Materials provided

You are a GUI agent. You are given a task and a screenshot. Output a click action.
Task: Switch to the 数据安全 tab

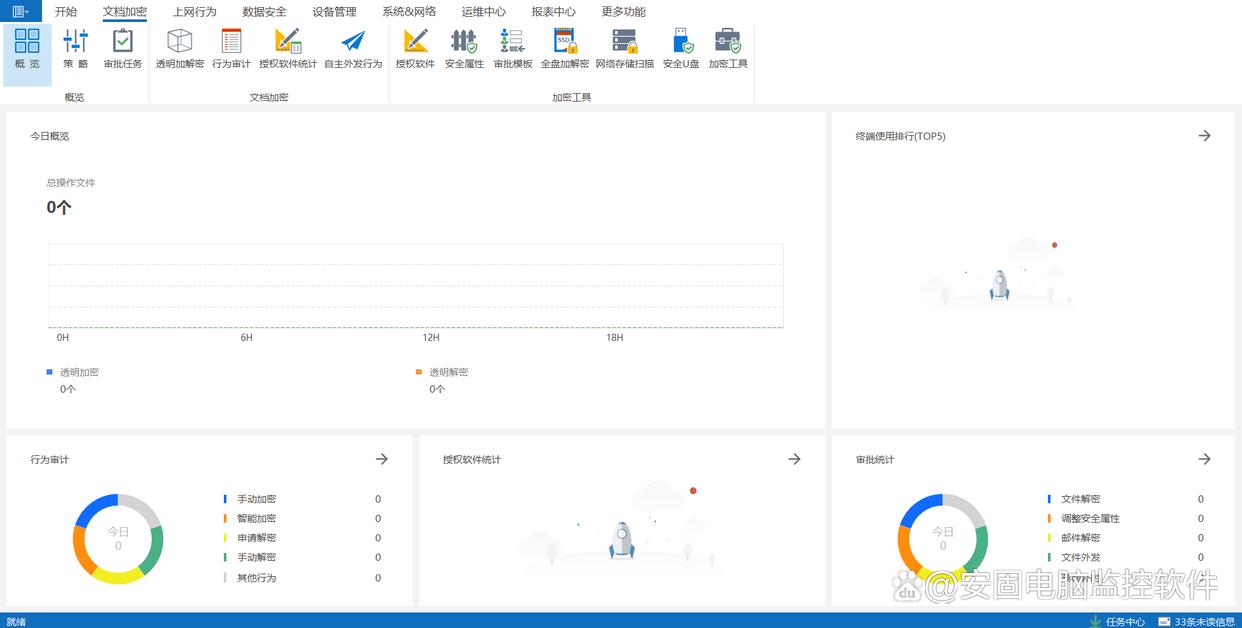click(264, 12)
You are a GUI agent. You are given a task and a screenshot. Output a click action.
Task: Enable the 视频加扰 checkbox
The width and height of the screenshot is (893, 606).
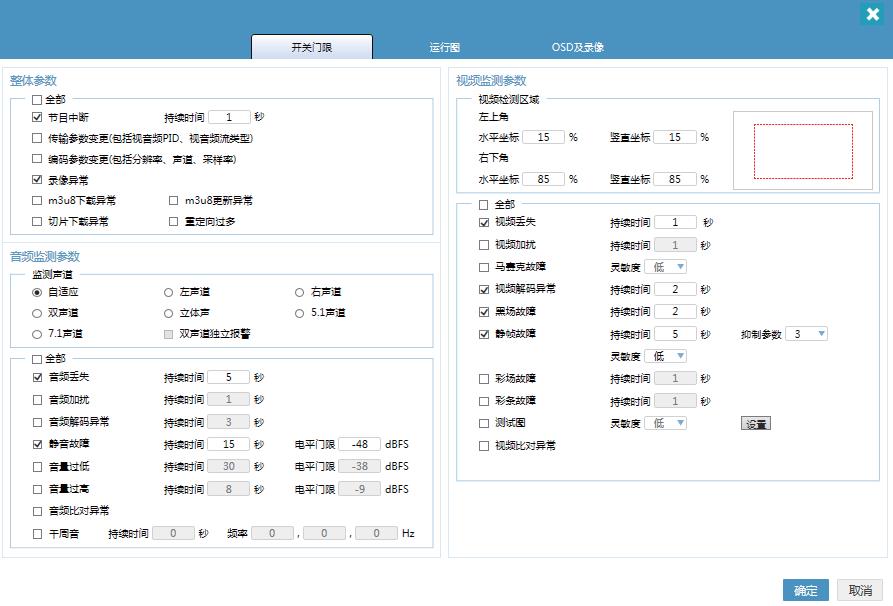pos(485,245)
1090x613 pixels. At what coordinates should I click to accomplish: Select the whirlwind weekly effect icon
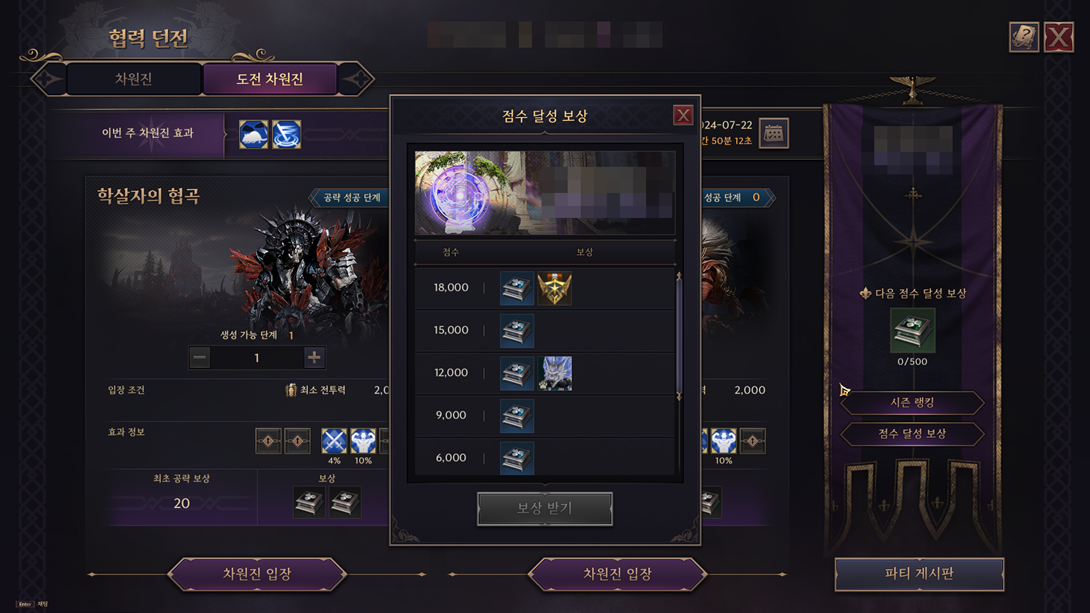[x=286, y=134]
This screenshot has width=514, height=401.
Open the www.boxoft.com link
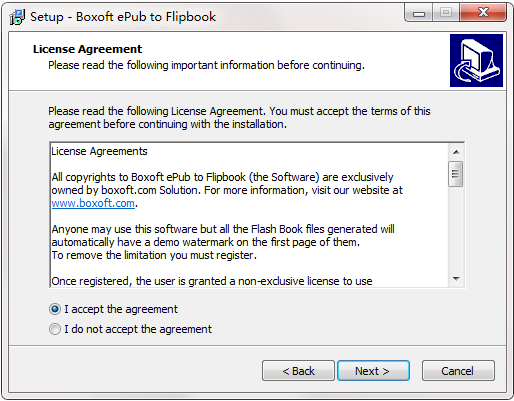pyautogui.click(x=93, y=203)
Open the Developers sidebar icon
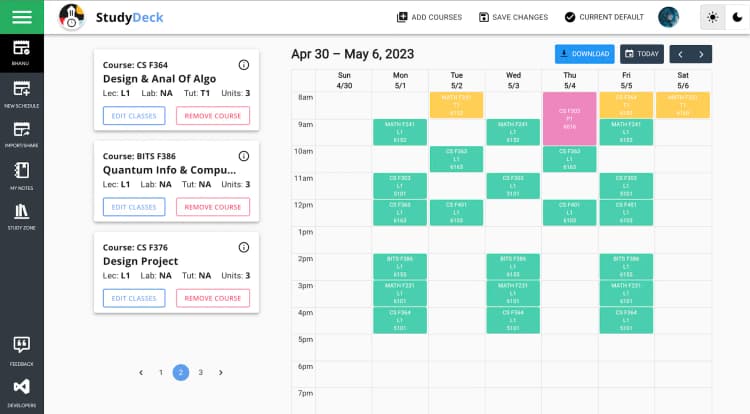Viewport: 750px width, 414px height. (21, 392)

Requirement
With the pictures omitted, reproduce the records in full and exactly.

Answer to this exercise
You are a GUI agent. You are given a task and a screenshot. Output a click action.
Task: Switch to the 数据安全 tab

click(264, 12)
You are a GUI agent. You are given a task and a screenshot. Output a click action.
Task: Enable the 视频加扰 checkbox
The width and height of the screenshot is (893, 606).
pos(485,245)
1090x613 pixels. At what coordinates should I click to accomplish: Select the whirlwind weekly effect icon
[x=286, y=134]
This screenshot has width=514, height=401.
Open the www.boxoft.com link
pyautogui.click(x=93, y=203)
Open the Developers sidebar icon
Viewport: 750px width, 414px height. (21, 392)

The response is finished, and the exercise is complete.